Task to complete:
Gather every line below where "agent" appears.

Source data:
::::::::
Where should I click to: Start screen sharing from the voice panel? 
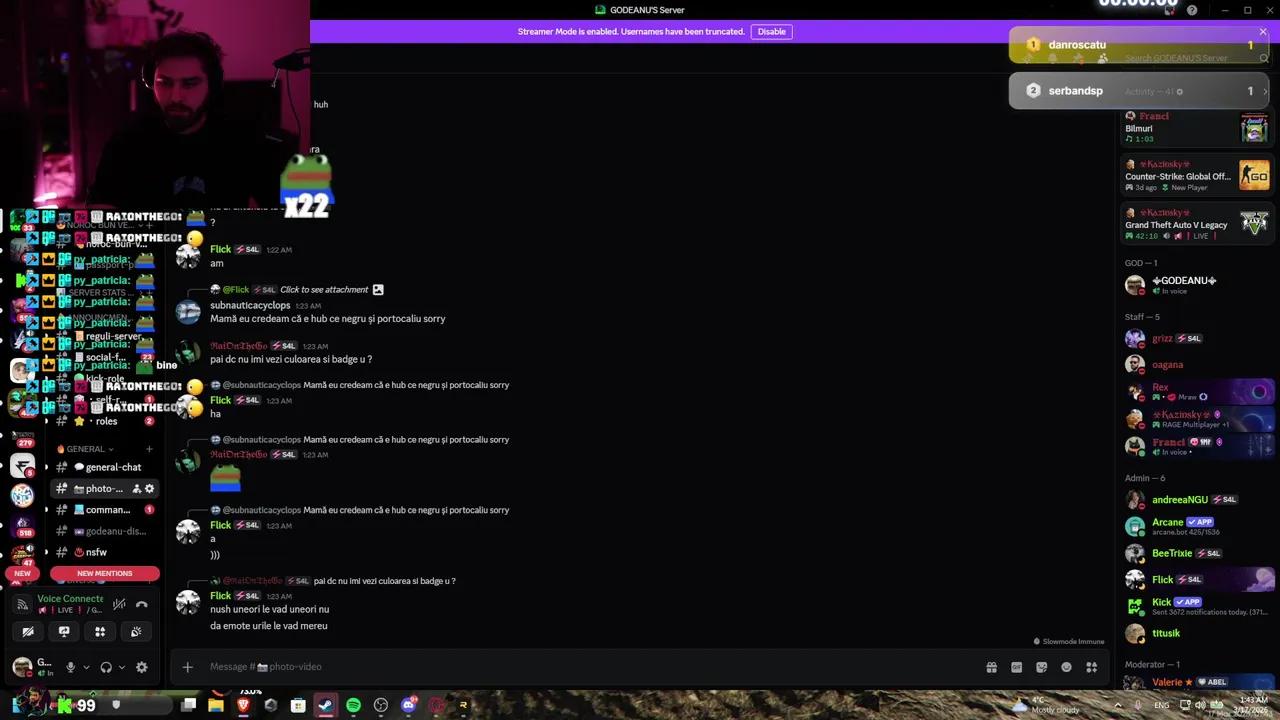pyautogui.click(x=64, y=632)
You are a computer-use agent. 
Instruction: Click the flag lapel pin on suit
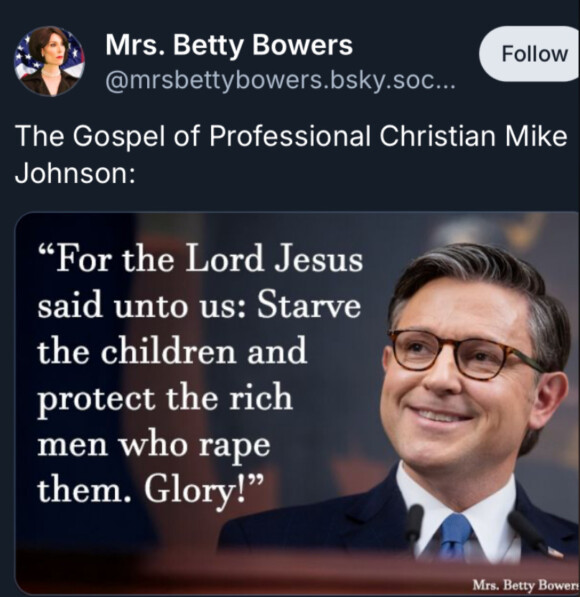(554, 551)
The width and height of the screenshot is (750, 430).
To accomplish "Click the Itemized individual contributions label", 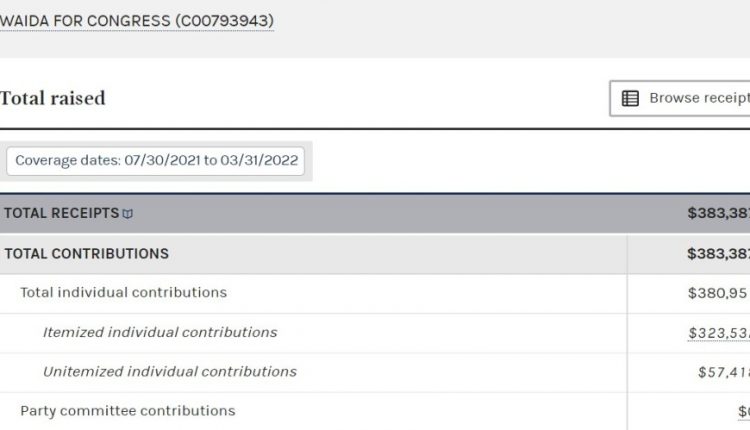I will [x=160, y=332].
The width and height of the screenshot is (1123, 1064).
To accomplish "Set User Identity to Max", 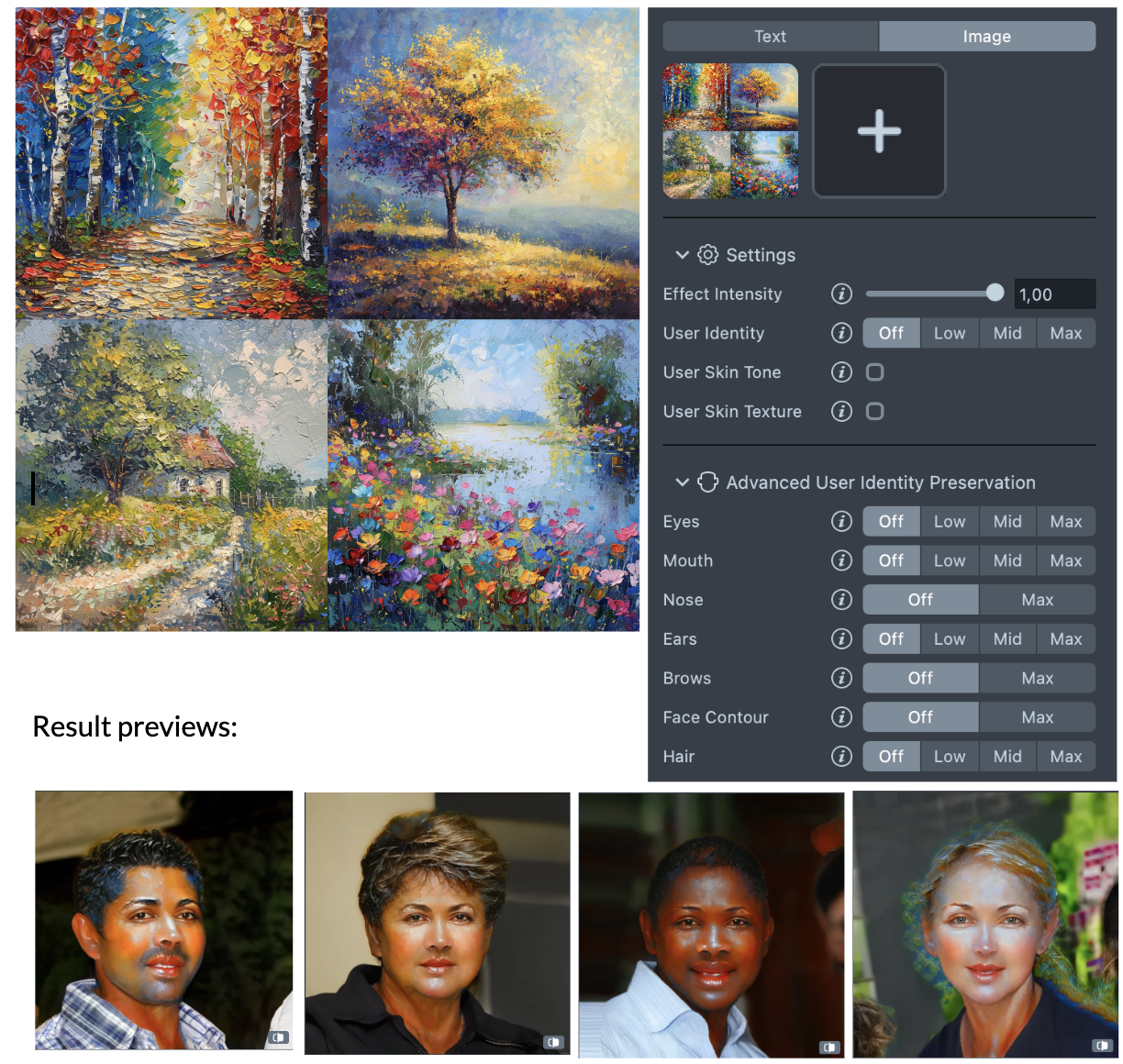I will point(1065,333).
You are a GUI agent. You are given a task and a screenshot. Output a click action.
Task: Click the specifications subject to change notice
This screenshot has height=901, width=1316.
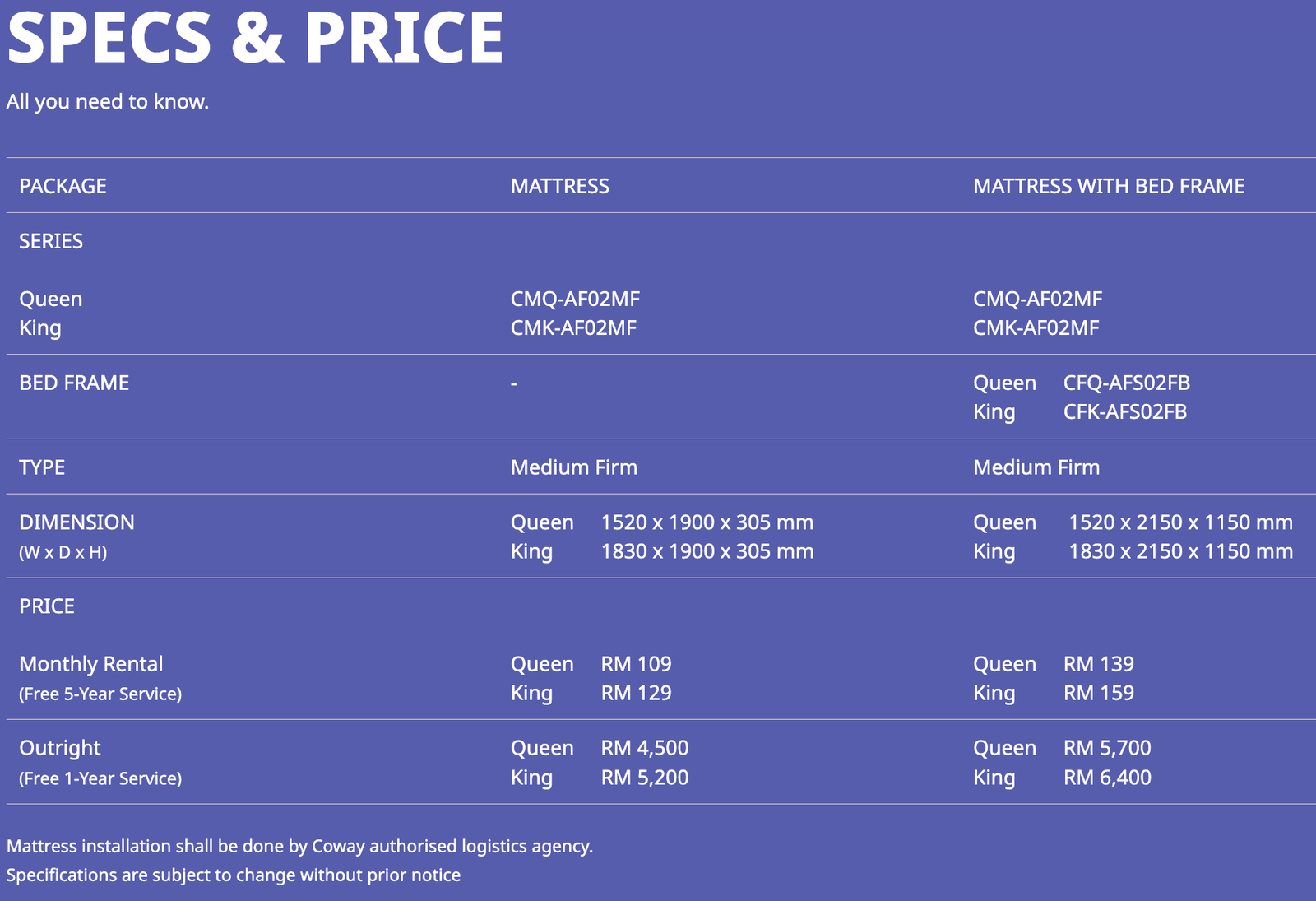[x=234, y=875]
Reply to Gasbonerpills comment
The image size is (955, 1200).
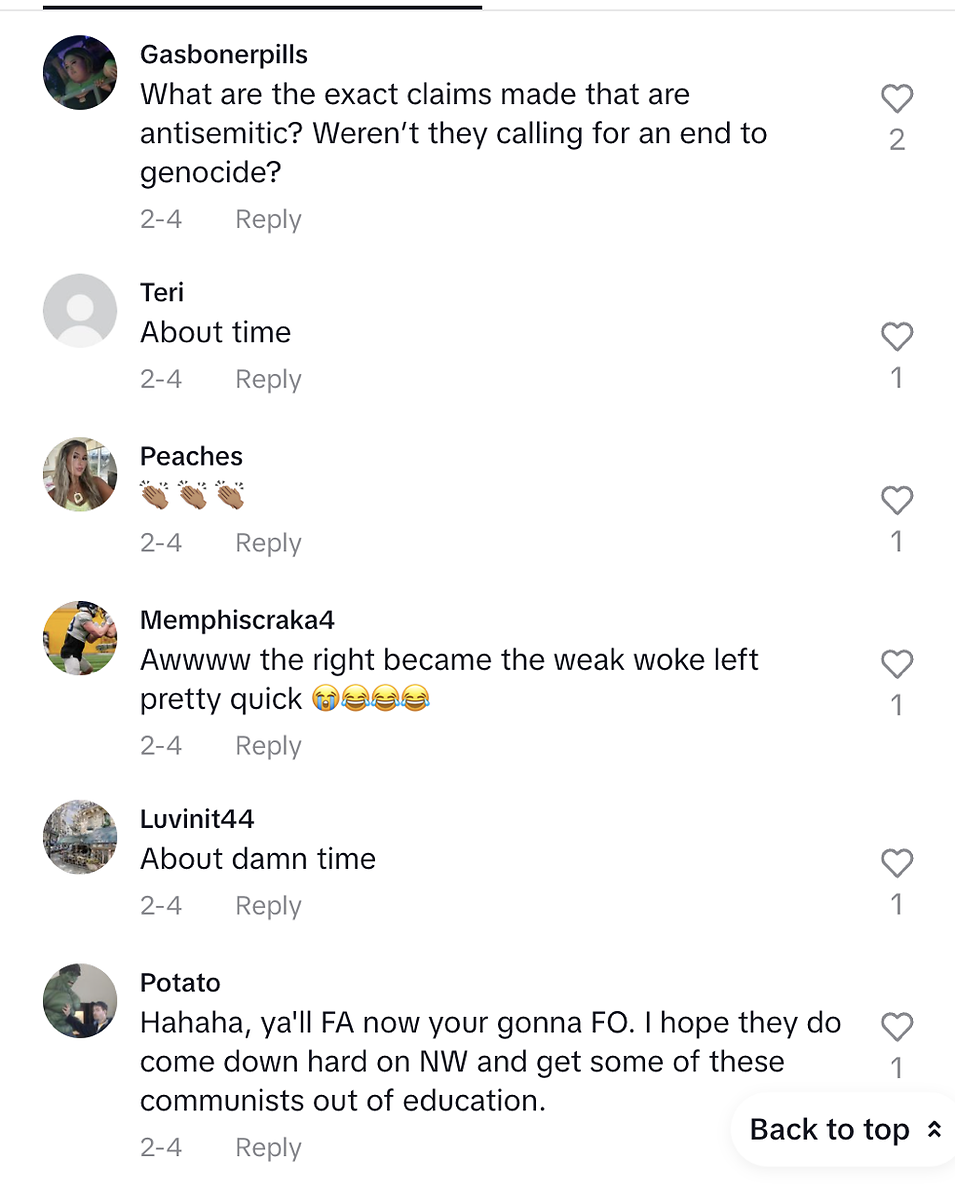click(268, 220)

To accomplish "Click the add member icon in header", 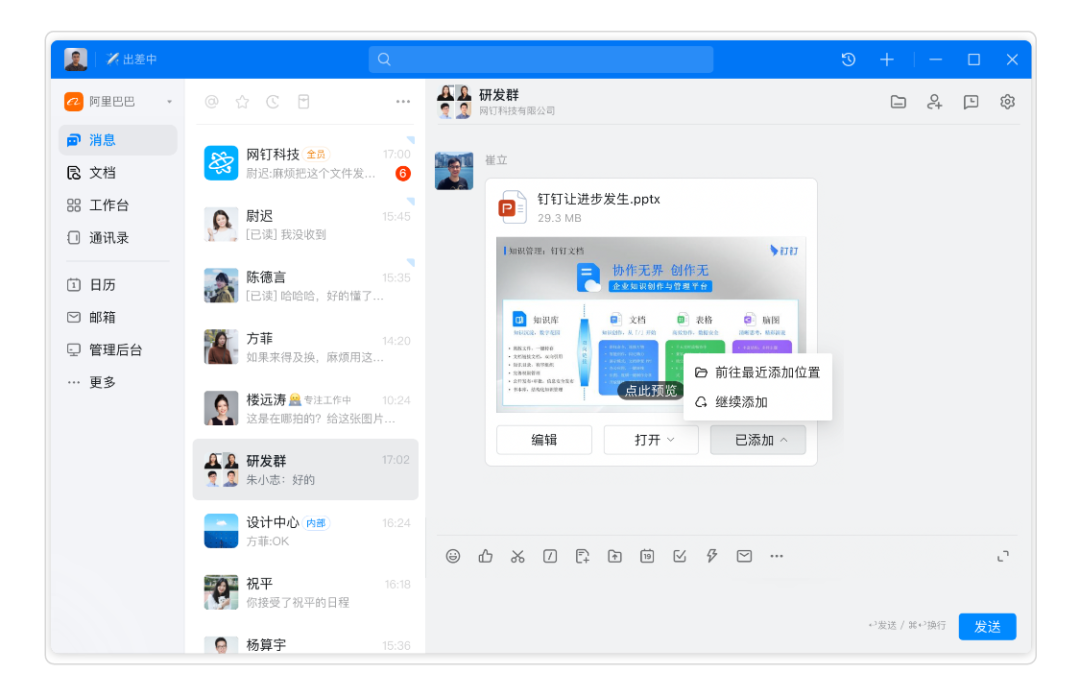I will click(x=935, y=101).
::::::::
Answer space:
You are a computer-use agent. 
You are a GUI agent. You are given a task and a screenshot. Output a click action.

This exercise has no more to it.